SAMARINDA – Anggota Komisi IV DPRD Kalimantan Timur (Kaltim), Damayanti, menegaskan bahwa kebijakan pendidikan dan kesehatan gratis tidak akan berjalan efektif tanpa dukungan sarana dan prasarana yang memadai, terutama di wilayah tertinggal, terdepan, dan terluar (3T).
“Kalau fasilitas tidak tersedia, masyarakat tetap kesulitan mengakses layanan.

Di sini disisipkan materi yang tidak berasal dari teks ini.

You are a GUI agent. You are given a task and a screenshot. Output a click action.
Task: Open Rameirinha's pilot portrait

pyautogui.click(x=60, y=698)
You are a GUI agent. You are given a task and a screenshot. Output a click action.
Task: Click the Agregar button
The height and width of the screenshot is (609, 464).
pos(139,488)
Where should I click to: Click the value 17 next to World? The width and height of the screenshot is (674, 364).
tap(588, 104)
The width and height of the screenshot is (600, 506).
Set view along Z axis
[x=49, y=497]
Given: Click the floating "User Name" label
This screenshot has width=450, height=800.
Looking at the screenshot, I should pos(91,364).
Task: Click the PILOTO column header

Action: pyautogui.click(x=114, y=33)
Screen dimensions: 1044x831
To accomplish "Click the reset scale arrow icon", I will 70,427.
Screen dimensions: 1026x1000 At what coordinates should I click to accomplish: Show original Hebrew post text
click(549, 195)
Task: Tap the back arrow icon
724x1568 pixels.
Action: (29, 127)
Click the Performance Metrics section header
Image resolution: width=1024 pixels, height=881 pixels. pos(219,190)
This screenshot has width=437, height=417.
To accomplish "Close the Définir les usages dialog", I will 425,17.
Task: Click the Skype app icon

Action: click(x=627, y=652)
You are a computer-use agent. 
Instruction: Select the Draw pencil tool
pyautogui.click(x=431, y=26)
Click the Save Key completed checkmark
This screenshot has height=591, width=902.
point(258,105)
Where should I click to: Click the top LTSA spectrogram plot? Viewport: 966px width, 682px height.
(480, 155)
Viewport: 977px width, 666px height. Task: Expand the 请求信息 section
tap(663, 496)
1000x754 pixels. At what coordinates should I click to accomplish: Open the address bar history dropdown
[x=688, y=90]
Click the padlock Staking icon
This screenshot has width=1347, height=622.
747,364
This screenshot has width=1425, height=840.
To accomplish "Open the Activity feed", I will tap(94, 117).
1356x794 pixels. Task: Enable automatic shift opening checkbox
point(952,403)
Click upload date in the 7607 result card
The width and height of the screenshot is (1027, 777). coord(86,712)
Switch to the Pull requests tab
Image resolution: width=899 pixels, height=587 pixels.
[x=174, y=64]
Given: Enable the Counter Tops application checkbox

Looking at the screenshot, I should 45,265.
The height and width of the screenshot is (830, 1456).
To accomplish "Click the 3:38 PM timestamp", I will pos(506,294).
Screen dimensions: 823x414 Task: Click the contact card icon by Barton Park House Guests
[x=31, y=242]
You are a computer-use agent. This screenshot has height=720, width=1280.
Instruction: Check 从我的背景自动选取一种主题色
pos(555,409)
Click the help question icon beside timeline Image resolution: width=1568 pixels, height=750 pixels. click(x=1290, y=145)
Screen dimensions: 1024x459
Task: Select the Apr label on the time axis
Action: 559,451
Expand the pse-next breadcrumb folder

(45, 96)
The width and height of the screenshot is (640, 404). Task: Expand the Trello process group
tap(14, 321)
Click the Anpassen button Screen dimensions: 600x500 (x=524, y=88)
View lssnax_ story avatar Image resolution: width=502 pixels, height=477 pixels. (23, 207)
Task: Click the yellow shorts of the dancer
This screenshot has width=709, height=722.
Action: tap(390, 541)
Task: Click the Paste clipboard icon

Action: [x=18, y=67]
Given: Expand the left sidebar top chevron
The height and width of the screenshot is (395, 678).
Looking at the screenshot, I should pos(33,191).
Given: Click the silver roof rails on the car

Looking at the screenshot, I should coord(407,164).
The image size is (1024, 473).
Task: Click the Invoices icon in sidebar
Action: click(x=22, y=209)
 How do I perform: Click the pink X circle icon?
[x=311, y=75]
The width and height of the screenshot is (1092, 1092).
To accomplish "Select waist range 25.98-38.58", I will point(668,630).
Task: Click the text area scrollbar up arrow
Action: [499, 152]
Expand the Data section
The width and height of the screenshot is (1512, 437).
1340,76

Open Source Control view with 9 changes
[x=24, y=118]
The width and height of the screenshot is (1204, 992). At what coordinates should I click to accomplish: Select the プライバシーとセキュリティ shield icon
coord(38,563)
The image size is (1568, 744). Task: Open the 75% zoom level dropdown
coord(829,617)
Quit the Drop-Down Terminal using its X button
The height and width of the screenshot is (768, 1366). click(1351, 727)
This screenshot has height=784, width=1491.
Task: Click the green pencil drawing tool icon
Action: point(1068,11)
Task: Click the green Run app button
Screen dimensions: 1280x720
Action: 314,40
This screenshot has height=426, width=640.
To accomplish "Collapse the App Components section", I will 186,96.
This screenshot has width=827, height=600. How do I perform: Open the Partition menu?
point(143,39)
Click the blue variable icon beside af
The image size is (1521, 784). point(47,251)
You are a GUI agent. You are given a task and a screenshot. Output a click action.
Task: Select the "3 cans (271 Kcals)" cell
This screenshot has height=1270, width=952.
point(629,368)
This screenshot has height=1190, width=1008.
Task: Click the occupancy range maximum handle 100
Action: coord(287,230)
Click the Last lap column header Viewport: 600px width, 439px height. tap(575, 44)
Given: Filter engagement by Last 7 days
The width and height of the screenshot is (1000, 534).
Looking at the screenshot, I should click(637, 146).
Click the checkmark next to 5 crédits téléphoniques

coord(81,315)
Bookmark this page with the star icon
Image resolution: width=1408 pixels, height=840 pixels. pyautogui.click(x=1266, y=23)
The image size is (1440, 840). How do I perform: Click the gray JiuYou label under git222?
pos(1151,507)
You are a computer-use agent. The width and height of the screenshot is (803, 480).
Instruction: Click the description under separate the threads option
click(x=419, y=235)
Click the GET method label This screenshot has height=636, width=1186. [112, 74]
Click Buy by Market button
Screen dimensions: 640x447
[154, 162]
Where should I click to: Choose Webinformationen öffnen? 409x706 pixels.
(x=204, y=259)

Pemeriksaan kesehatan gratis misalnya, percuma kalau peralatannya terbatas,” ujar Damayanti, Selasa (13/8/2025).
Ia mendorong pemerintah provinsi untuk melakukan pemetaan menyeluruh terhadap kebutuhan infrastruktur pendidikan dan kesehatan di wilayah 3T, agar kebijakan yang diambil benar-benar menyentuh akar permasalahan.
“Jangan sampai wilayah 3T selalu tertinggal hanya karena lokasinya jauh dari pusat kota,” tambahnya.
Selain itu, Damayanti juga menyoroti pentingnya perhatian terhadap insentif bagi tenaga pendidik dan tenaga kesehatan yang bertugas di daerah terpencil.
“Jangan samakan insentif di kota dengan di 3T. Mereka meninggalkan keluarga dan bekerja di daerah sulit. Pengorbanan itu harus dihargai dengan kompensasi yang layak,” tegasnya.
Ia menekankan bahwa kehadiran pemerintah harus dirasakan secara merata oleh seluruh masyarakat, tanpa memandang lokasi atau kondisi geografis.
“Keadilan sosial bukan hanya slogan, tapi harus benar-benar dirasakan semua lapisan masyarakat, termasuk mereka yang hidup di daerah terpencil,” pungkasnya.